Task brief ->
Starting at the first row and ending at the row that contains "Action: point(574,365)", write those rows out again, substituting "Screen size" for "Image resolution" and changing nothing else.

>>>

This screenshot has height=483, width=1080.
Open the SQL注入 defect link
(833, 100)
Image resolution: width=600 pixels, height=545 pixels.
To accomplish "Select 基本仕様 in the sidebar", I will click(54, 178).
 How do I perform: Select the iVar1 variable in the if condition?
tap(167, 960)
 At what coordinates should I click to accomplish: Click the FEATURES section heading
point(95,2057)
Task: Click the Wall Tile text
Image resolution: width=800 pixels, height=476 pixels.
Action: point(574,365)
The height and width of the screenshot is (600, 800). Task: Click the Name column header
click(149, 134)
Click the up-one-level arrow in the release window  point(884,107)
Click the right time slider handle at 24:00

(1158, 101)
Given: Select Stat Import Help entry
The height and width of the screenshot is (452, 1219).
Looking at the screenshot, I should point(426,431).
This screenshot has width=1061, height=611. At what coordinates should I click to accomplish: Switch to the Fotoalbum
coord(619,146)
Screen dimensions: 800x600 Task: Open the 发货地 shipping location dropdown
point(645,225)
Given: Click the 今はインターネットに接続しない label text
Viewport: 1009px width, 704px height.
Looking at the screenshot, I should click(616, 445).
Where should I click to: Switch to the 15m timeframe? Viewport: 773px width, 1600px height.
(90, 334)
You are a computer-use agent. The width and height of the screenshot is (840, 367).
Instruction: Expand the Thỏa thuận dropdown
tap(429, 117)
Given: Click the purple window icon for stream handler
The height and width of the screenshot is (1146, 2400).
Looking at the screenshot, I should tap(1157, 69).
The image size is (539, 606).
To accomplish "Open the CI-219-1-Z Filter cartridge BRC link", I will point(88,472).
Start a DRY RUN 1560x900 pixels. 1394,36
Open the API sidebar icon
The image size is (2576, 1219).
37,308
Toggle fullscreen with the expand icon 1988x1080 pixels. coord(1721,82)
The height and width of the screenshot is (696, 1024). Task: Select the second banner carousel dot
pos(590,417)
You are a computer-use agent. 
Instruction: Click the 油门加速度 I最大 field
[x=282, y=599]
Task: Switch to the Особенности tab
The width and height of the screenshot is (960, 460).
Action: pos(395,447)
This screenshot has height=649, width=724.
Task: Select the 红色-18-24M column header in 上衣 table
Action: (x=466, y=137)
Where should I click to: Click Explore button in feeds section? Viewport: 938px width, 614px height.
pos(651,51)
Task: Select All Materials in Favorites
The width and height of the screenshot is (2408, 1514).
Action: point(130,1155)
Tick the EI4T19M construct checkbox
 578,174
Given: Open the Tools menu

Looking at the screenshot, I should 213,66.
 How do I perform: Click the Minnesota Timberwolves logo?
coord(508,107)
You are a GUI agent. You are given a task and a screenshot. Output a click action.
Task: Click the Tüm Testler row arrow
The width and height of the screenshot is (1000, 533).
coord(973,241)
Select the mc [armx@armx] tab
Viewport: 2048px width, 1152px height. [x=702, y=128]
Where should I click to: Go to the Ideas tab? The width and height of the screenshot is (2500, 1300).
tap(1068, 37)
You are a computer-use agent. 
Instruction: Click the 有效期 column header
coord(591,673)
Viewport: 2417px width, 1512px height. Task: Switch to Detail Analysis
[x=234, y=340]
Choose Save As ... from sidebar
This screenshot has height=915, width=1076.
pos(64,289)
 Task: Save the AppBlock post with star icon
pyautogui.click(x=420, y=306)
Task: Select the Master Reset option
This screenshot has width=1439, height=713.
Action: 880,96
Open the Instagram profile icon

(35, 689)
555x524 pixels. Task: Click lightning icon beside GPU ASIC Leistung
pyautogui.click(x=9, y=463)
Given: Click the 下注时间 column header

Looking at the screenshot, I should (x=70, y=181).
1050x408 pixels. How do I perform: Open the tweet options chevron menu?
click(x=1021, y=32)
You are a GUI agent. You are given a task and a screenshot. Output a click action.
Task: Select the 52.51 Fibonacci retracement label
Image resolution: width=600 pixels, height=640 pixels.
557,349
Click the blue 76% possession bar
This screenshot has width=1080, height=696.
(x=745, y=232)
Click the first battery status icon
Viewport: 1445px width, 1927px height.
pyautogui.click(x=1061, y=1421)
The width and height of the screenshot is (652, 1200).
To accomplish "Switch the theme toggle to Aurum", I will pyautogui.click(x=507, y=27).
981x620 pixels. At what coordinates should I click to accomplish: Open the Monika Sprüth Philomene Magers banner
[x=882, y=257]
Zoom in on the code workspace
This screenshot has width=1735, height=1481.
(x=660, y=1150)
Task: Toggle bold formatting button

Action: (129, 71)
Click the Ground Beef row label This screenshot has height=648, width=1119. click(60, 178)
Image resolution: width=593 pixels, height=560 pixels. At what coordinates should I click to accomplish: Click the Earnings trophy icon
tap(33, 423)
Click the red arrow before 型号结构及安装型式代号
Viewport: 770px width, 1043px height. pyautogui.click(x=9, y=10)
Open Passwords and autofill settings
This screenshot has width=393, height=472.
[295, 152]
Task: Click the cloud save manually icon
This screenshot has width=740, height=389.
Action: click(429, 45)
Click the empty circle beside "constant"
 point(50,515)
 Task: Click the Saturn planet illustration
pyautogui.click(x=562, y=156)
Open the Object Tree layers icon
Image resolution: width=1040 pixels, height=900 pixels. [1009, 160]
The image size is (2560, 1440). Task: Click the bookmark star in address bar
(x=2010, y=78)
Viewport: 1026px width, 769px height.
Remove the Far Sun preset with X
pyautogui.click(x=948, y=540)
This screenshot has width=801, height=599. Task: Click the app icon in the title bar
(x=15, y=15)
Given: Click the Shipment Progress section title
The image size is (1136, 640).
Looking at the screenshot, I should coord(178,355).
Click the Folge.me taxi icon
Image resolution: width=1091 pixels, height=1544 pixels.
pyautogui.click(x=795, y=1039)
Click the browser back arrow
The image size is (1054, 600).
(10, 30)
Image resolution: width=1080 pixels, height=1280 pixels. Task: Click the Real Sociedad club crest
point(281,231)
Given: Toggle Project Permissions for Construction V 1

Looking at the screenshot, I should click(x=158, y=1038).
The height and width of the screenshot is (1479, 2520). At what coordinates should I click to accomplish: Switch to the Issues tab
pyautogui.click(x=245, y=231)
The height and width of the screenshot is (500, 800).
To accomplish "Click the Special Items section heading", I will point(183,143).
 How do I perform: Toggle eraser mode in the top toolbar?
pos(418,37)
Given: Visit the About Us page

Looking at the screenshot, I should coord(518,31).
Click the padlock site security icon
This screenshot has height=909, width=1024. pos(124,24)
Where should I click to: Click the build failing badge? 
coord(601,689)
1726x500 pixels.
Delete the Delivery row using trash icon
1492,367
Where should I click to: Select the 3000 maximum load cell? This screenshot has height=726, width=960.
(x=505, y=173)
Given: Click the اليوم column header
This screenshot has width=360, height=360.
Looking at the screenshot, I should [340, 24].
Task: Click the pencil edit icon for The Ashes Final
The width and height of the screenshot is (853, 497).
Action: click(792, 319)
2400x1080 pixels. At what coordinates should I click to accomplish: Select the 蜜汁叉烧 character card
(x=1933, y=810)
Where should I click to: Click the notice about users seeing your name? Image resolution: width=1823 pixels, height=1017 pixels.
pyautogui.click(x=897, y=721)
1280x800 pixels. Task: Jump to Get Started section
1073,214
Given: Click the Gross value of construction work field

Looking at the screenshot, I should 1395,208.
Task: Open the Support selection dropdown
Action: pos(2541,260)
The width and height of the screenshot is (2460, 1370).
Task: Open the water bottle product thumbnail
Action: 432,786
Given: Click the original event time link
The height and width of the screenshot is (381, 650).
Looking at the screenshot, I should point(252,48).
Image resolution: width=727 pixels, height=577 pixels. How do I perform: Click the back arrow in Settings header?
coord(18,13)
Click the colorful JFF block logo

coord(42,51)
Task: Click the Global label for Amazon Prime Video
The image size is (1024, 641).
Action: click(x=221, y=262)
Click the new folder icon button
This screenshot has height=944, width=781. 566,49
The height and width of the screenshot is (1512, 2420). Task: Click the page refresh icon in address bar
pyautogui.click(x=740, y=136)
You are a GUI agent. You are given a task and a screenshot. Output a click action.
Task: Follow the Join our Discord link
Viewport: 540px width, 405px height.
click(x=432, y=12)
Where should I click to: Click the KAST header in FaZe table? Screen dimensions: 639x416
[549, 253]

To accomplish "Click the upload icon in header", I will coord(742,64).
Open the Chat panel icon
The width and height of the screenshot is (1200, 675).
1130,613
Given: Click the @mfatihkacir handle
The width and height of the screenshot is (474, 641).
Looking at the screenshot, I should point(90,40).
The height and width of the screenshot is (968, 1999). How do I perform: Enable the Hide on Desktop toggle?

<<<

Answer to this problem ->
This screenshot has height=483, width=1080.
Open the SQL注入 defect link
(833, 100)
Screen size: width=600 pixels, height=545 pixels.
To accomplish "Select 基本仕様 in the sidebar", I will click(54, 178).
 How do I perform: Select the iVar1 variable in the if condition?
tap(167, 960)
 At what coordinates should I click to accomplish: Click the FEATURES section heading
point(95,2057)
Task: Click the Wall Tile text
Screen size: width=800 pixels, height=476 pixels.
Action: point(574,365)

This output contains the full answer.